▶ _Aim of the task_: Each entry shown below is to be reproduced exactly.

▶ _Data_:
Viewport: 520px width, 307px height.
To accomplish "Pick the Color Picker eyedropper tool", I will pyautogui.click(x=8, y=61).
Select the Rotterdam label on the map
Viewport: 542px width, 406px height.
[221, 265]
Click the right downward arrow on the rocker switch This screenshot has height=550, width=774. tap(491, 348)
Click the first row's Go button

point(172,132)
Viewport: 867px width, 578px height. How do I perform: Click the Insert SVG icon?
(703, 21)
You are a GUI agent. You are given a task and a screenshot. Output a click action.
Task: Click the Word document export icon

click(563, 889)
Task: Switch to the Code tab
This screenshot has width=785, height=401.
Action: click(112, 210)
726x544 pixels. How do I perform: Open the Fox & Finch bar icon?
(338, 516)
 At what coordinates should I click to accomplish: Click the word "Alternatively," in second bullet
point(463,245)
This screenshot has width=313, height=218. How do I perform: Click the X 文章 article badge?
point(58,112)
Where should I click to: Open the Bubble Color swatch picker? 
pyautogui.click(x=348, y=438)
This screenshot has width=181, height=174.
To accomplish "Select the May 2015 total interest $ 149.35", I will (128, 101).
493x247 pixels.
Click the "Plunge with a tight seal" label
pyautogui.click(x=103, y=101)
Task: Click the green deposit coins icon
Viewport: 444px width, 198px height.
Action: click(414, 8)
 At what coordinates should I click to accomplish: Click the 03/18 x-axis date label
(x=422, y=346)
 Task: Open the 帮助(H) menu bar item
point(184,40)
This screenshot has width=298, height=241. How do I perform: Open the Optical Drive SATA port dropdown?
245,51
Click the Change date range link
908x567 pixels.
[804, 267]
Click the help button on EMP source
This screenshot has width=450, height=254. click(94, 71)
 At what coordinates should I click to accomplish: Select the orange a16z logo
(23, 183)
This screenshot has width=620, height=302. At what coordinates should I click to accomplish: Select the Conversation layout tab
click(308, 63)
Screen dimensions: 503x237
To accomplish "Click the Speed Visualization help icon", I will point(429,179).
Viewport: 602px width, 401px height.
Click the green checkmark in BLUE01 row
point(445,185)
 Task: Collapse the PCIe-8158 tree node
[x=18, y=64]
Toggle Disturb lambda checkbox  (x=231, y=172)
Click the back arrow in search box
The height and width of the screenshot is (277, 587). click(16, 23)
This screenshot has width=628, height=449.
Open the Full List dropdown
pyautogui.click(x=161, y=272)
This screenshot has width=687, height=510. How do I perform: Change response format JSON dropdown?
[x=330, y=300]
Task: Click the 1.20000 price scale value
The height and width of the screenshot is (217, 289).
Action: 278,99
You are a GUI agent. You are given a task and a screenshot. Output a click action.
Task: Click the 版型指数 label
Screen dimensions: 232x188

▶ _Task result_:
Viewport: 520px width, 307px height.
To accomplish "Pick the Color Picker eyedropper tool", I will pyautogui.click(x=8, y=61).
Select the Rotterdam label on the map
Viewport: 542px width, 406px height.
[221, 265]
Click the right downward arrow on the rocker switch This screenshot has height=550, width=774. tap(491, 348)
Click the first row's Go button

point(172,132)
Viewport: 867px width, 578px height. How do I perform: Click the Insert SVG icon?
(703, 21)
You are a GUI agent. You are given a task and a screenshot. Output a click action.
Task: Click the Word document export icon

click(563, 889)
Task: Switch to the Code tab
This screenshot has width=785, height=401.
Action: click(112, 210)
726x544 pixels. How do I perform: Open the Fox & Finch bar icon?
(338, 516)
 At what coordinates should I click to accomplish: Click the word "Alternatively," in second bullet
point(463,245)
This screenshot has width=313, height=218. How do I perform: Click the X 文章 article badge?
point(58,112)
Where should I click to: Open the Bubble Color swatch picker? 
pyautogui.click(x=348, y=438)
This screenshot has width=181, height=174.
To accomplish "Select the May 2015 total interest $ 149.35", I will (128, 101).
493x247 pixels.
Click the "Plunge with a tight seal" label
pyautogui.click(x=103, y=101)
Task: Click the green deposit coins icon
Viewport: 444px width, 198px height.
Action: click(414, 8)
 At what coordinates should I click to accomplish: Click the 03/18 x-axis date label
(x=422, y=346)
 Task: Open the 帮助(H) menu bar item
point(184,40)
This screenshot has width=298, height=241. How do I perform: Open the Optical Drive SATA port dropdown?
245,51
Click the Change date range link
908x567 pixels.
[804, 267]
Click the help button on EMP source
This screenshot has width=450, height=254. click(94, 71)
 At what coordinates should I click to accomplish: Select the orange a16z logo
(23, 183)
This screenshot has width=620, height=302. At what coordinates should I click to accomplish: Select the Conversation layout tab
click(308, 63)
Screen dimensions: 503x237
To accomplish "Click the Speed Visualization help icon", I will point(429,179).
Viewport: 602px width, 401px height.
Click the green checkmark in BLUE01 row
point(445,185)
 Task: Collapse the PCIe-8158 tree node
[x=18, y=64]
Toggle Disturb lambda checkbox  (x=231, y=172)
Click the back arrow in search box
The height and width of the screenshot is (277, 587). click(16, 23)
This screenshot has width=628, height=449.
Open the Full List dropdown
pyautogui.click(x=161, y=272)
This screenshot has width=687, height=510. How do I perform: Change response format JSON dropdown?
[x=330, y=300]
Task: Click the 1.20000 price scale value
The height and width of the screenshot is (217, 289).
Action: 278,99
You are a GUI agent. You are given a task and a screenshot. Output a click action.
Task: Click the 版型指数 label
Screen dimensions: 232x188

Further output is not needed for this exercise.